Augmented and Virtual Reality

  • Building Virtual Reality Escape Rooms for joint problem-solving in collaborative virtual environments
    Description:Virtual Reality (VR) shows great promise for educational processes such as experiential- and collaborative learning. To explore VR’s possibilities in these areas, this project will focus on creating Virtual Reality Escape Rooms, where users will have to work together in virtual space and solve puzzles in order to succeed. By designing, developing and testing such an application, the goal is to study different aspects of collaborative learning and how these relate to the virtual world of VR.

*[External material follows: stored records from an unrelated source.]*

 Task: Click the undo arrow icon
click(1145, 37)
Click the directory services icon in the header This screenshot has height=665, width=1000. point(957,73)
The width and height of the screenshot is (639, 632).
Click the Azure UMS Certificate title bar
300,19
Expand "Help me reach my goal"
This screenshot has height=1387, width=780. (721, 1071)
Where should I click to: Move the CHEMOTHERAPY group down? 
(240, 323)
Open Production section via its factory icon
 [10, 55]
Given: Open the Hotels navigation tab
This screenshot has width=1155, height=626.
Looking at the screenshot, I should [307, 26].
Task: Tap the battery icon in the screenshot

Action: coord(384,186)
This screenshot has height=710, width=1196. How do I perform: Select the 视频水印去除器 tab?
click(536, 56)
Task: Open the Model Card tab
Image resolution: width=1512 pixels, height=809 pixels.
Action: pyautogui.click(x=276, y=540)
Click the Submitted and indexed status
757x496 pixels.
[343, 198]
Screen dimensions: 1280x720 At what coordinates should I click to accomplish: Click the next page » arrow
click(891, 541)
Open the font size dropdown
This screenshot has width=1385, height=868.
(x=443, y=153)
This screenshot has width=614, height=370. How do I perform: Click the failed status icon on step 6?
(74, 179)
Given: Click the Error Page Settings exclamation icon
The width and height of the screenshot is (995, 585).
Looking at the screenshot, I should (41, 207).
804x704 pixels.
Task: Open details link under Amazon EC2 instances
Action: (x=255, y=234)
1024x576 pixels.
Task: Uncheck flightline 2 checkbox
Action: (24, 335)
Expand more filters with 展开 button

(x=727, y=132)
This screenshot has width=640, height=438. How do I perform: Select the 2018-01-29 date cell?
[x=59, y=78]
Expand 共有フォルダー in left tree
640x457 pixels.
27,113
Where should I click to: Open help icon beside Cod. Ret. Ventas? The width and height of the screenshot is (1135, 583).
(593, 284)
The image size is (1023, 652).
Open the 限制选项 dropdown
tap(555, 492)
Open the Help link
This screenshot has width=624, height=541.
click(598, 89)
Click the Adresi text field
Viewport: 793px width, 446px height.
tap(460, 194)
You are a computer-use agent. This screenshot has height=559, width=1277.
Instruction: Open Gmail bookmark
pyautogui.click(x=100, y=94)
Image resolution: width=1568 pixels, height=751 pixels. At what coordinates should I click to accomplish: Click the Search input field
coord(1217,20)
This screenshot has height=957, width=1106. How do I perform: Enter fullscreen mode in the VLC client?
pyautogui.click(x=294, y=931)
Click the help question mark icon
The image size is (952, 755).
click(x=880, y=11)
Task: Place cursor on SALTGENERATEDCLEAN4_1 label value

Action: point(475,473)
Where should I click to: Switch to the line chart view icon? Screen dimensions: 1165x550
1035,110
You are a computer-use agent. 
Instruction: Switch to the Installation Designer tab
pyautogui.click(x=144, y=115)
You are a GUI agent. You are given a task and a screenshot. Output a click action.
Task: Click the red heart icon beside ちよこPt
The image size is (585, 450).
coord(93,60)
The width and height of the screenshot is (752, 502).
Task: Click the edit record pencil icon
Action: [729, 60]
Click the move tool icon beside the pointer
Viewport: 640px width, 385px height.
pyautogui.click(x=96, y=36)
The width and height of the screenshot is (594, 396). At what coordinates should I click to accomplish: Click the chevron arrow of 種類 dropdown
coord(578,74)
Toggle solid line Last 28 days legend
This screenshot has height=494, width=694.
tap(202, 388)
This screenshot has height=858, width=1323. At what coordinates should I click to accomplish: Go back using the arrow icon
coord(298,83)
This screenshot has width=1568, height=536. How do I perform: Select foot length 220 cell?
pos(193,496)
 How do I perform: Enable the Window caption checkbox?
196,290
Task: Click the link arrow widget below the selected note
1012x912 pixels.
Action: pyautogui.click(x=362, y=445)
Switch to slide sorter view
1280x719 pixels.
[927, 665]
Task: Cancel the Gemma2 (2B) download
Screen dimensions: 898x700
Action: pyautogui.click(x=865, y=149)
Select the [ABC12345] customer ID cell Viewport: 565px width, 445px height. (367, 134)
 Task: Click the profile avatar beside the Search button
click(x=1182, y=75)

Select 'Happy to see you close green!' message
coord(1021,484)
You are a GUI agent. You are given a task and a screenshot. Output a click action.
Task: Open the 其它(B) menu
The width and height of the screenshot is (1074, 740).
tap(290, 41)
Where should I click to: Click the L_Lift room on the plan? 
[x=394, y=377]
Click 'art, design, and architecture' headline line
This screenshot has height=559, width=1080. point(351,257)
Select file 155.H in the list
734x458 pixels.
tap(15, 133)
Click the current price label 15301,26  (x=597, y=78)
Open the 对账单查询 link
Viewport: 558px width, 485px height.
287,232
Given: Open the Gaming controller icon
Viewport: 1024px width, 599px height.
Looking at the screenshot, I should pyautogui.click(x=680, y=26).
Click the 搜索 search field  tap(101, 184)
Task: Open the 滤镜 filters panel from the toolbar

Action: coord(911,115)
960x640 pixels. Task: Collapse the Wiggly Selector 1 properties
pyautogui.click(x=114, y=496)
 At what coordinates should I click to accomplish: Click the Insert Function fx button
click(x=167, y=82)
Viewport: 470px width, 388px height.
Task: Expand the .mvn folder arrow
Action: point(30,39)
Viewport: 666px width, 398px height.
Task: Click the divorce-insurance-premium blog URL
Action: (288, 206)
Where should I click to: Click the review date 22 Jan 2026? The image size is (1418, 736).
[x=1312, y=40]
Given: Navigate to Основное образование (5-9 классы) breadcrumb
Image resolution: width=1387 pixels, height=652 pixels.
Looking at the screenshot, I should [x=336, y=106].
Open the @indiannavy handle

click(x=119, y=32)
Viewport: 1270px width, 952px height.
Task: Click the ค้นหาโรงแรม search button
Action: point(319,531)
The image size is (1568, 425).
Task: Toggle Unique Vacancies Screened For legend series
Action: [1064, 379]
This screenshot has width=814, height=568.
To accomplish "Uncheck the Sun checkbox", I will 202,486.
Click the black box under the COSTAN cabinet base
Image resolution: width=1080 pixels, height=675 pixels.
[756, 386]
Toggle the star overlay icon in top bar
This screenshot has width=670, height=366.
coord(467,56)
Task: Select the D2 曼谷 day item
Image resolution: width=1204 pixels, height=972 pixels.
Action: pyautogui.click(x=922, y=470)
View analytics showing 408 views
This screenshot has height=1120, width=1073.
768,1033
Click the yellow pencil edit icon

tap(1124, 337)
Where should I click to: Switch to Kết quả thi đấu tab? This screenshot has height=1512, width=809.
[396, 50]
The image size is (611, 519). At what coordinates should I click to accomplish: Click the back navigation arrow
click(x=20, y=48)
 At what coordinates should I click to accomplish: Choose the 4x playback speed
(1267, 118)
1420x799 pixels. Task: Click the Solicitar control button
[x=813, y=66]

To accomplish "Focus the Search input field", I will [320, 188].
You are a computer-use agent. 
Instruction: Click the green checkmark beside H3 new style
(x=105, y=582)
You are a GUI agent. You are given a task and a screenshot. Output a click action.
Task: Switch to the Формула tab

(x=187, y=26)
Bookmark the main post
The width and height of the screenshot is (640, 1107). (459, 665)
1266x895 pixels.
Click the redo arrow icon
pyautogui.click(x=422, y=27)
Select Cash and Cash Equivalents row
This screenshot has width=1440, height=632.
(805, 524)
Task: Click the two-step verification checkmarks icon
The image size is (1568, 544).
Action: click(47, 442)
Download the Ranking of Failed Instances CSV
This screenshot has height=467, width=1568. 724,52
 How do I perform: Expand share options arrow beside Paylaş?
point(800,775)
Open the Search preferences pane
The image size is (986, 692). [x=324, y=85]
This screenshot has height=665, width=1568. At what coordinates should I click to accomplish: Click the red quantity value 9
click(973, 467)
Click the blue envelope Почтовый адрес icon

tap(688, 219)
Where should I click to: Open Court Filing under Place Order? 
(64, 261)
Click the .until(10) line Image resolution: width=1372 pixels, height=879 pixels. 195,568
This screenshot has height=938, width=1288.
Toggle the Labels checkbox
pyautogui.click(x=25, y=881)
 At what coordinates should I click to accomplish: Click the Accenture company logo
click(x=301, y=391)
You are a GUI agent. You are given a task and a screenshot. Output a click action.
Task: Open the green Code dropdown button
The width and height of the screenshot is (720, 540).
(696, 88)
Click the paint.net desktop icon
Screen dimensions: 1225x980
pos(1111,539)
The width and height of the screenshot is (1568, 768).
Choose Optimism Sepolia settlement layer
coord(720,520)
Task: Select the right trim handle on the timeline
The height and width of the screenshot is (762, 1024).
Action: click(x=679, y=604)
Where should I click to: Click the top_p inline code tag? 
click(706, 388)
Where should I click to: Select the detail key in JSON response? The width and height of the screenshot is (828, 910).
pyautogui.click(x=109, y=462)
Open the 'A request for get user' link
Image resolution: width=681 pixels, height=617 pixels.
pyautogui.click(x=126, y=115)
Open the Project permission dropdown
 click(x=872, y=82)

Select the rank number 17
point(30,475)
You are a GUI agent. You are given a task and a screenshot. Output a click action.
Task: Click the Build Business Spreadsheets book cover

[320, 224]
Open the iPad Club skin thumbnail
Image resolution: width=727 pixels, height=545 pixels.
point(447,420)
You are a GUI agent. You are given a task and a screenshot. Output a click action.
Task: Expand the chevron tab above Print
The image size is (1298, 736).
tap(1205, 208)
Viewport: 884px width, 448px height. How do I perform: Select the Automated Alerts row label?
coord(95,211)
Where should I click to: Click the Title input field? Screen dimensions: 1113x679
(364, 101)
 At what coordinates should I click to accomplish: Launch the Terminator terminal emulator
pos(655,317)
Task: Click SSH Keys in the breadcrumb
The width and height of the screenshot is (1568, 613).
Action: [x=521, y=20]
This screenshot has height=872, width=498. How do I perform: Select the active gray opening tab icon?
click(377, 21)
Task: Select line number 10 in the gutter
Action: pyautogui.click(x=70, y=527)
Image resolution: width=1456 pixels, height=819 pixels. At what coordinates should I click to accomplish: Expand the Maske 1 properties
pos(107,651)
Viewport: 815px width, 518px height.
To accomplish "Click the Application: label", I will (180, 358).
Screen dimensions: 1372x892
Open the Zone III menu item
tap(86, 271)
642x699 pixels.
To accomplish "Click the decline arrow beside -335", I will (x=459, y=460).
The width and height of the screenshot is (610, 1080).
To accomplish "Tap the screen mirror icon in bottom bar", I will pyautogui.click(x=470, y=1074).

  • Exploring collaborative affordances of handheld augmented reality devices.
    Description: Augmenting collaboration is an affordance of Augmented Reality (AR) mediums. As compared to traditional platforms, AR allows you to not only have physical shared space but also  a virtual shared space, providing affordances for new methods of collaboration. However, because AR is still evolving, exploration of such affordances must be done.
  • A Path to success: Exploring AI/MLalgorithms for intelligent training planners.
    Description: A key task of the coach/mentor is to plan practice routines keeping focus on the performance and weakness of the trainee. The mentor balances challenge and competence during practice, enables deliberate practice for efficient attainment of mastery while also maintaining the motivation of the trainee. This takes up a lot of time of the expert which is costly. AI/ML algorithms look promising for such orchestration of practice by feeding trainee data to automatically suggest optimal practice paths.


  • Back the past: Augmented storytelling for immersive history learning.
    Description: The first wave of AR was heavily focused on technological advances, answering the question “Can we do this?”. However, now AR has matured technologically but much of the work still focuses on technical aspects lacking user studies and application of such technology in the real world. Therefore, much user experience related exploration is needed to define and objectify the benefits of AR as a medium. One such benefit is the potential of AR to redefine story telling. Using AR story can now revolve around the user, removing the user from being a static consumer of information.

Mobile and Seamless Learning

  • Mobile app for community trail e.g., Delft heritage/ architectural trail.
    Description: Within an Inquiry-based learning framework that fosters user-generated enquiries, the app should enable HE students to interact with the physical environment; draw on prior knowledge resources, conceptual resources and contextual resources to create micro-sites for learning and create learning artifacts individually and/ or collectively.
  • Creating an experience sampling tool for personal data collection in quantified self.
    Description: Quantified Self is a methodology for exploring hypotheses about personal behaviour and for behaviour change. The experience sampling tool should enable learners to specify contextual parameters (location, time, social contact) for which they would like to collect data points. Driven by the specified trigger data can be collected from sensor systems, web-based services, and personal log-book entries. These data entries can later be analysed to evaluate the given hypotheses based on the collected data.

Serious Games

  • Gamifying deliberate practice: Implications of computer games design principles for vocational skills training
    Description: Gamification has been hailed as the tool for increasing engagement, and to certain extent the motivation of the user. On the other hand, maintaining motivation and engagement in deliberate practice is a challenge. Thus, this project will explore the effects of gamification and design implications specific towards the requirements of deliberate practice.